### GOAL OF THE EXERCISE
What you need to produce from the material below is an exact transcription of the lines from the one with "Whole Foods Market (1014, 683)" through the one with "Filme 2013 (314, 825)", both included, and no other line.

### GIVEN DATA
━━━━
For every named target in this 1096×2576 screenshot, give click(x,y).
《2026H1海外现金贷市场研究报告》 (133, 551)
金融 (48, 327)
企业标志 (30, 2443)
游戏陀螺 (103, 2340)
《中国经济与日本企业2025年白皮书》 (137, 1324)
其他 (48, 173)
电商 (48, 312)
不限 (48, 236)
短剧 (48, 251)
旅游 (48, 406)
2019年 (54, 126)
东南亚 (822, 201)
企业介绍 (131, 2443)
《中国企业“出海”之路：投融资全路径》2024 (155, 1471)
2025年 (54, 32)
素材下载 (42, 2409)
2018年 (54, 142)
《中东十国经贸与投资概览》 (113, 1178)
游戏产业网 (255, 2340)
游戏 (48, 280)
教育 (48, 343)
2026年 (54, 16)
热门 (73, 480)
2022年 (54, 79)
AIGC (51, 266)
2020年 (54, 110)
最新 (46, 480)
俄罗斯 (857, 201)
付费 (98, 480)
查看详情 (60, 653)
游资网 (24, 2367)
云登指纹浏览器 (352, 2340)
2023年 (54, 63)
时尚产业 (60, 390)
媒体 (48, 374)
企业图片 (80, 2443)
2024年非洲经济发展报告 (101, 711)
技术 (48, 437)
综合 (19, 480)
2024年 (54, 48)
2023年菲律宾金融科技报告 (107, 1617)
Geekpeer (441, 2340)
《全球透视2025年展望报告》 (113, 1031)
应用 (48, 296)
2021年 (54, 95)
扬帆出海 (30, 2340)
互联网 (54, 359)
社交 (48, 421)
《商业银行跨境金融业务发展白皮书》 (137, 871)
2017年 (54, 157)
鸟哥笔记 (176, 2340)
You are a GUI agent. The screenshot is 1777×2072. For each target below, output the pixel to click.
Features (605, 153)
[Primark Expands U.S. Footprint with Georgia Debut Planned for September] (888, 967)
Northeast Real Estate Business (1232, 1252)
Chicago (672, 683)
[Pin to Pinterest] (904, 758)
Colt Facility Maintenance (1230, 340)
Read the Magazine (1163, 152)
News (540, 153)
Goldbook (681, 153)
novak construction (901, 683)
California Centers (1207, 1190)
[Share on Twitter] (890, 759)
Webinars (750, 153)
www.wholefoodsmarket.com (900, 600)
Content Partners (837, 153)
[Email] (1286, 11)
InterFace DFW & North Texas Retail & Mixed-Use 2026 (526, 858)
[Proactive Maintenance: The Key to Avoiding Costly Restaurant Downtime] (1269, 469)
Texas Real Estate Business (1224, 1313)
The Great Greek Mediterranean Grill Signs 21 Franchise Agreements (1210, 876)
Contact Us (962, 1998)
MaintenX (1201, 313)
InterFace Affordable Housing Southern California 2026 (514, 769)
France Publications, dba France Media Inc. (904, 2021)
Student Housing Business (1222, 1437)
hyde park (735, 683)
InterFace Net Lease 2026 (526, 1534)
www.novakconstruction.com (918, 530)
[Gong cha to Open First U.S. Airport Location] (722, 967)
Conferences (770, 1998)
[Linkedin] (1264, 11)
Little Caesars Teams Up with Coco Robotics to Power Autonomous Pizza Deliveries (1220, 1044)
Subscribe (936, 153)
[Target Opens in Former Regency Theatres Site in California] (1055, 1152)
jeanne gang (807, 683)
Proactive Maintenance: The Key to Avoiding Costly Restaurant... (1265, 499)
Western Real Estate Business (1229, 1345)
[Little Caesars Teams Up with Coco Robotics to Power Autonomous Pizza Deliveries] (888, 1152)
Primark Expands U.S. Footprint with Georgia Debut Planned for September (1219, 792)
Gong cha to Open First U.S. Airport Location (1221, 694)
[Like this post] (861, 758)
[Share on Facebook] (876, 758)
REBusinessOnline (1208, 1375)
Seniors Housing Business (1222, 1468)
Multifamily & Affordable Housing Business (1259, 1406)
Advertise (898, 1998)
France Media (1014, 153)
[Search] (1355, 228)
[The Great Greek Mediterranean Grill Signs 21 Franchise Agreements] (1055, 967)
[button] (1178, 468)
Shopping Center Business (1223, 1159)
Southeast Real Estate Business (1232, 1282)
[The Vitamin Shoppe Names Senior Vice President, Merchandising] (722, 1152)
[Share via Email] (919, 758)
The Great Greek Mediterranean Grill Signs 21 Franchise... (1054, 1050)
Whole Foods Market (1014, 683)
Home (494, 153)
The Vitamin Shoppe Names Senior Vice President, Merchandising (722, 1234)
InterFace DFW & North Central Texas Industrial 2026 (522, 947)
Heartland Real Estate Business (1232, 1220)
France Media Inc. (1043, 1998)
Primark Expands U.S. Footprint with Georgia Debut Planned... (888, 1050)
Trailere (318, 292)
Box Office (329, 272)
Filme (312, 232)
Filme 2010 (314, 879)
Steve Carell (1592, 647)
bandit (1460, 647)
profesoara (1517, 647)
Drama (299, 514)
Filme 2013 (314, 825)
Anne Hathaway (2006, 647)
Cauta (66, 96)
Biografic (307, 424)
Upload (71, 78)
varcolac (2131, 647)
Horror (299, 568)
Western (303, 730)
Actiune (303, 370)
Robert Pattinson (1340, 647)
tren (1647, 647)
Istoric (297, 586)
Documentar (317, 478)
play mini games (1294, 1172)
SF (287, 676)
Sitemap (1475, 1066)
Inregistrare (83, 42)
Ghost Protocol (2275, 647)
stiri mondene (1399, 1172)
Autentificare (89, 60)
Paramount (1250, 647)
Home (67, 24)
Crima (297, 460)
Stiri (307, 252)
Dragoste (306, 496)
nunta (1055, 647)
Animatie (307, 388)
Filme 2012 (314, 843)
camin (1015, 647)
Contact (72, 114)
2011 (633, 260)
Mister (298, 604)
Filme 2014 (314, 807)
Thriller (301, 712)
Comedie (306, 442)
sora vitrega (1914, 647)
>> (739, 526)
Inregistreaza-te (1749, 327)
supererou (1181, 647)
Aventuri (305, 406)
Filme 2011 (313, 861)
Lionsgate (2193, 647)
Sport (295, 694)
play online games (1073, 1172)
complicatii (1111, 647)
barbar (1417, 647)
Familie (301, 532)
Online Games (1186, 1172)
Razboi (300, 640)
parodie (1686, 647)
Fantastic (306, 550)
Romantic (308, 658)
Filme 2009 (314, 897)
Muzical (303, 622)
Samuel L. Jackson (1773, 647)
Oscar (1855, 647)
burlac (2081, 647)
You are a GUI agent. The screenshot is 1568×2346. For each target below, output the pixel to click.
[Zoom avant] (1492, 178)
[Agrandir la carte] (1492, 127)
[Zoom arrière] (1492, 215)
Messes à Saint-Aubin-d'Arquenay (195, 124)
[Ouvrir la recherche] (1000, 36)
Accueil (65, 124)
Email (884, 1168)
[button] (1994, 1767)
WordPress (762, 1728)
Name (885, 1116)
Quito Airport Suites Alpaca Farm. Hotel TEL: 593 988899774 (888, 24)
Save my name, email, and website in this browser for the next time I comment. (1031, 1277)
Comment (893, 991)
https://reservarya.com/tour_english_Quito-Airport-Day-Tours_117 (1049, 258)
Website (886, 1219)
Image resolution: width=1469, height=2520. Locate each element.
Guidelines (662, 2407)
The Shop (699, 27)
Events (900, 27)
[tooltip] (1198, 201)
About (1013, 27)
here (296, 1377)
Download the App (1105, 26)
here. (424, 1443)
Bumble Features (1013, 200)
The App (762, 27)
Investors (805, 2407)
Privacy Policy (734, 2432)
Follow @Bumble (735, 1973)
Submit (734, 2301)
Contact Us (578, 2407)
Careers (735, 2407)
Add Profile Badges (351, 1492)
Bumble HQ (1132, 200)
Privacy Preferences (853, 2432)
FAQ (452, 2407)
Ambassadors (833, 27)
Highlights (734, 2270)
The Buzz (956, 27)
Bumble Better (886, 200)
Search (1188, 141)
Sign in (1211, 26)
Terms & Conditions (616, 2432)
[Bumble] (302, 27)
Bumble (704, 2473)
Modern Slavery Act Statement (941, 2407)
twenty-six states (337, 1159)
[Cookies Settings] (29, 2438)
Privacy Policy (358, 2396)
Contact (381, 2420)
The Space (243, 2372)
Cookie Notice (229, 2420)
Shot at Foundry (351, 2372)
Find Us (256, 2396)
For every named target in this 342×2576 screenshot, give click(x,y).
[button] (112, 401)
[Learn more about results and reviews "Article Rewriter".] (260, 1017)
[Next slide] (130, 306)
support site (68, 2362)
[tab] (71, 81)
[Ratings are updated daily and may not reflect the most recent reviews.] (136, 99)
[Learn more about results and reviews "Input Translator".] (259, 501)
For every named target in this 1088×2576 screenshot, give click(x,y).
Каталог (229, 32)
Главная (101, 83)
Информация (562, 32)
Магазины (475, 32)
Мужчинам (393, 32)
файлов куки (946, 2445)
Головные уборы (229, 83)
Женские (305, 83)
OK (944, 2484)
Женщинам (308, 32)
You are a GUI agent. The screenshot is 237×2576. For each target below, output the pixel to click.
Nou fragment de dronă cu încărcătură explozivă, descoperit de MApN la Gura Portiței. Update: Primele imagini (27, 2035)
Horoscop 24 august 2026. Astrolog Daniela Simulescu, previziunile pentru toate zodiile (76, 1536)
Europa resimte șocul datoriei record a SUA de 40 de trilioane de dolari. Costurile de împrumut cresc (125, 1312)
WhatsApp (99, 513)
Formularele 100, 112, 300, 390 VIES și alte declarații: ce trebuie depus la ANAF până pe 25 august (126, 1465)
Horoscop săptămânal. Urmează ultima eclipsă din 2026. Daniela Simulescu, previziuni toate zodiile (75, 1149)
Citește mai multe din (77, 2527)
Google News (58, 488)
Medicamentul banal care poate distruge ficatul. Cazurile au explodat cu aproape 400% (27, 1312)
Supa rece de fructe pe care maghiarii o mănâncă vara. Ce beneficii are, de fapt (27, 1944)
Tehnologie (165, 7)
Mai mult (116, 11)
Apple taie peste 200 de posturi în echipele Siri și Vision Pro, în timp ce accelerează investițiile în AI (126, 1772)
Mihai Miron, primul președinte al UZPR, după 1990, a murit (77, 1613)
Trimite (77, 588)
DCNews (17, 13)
━━━━
### SOLUTION BELOW
Whole Foods Market (1014, 683)
Home (494, 153)
The Vitamin Shoppe Names Senior Vice President, Merchandising (722, 1234)
InterFace DFW & North Central Texas Industrial 2026 (522, 947)
Heartland Real Estate Business (1232, 1220)
France Media Inc. (1043, 1998)
Primark Expands U.S. Footprint with Georgia Debut Planned... (888, 1050)
Trailere (318, 292)
Box Office (329, 272)
Filme (312, 232)
Filme 2010 (314, 879)
Steve Carell (1592, 647)
bandit (1460, 647)
profesoara (1517, 647)
Drama (299, 514)
Filme 2013 (314, 825)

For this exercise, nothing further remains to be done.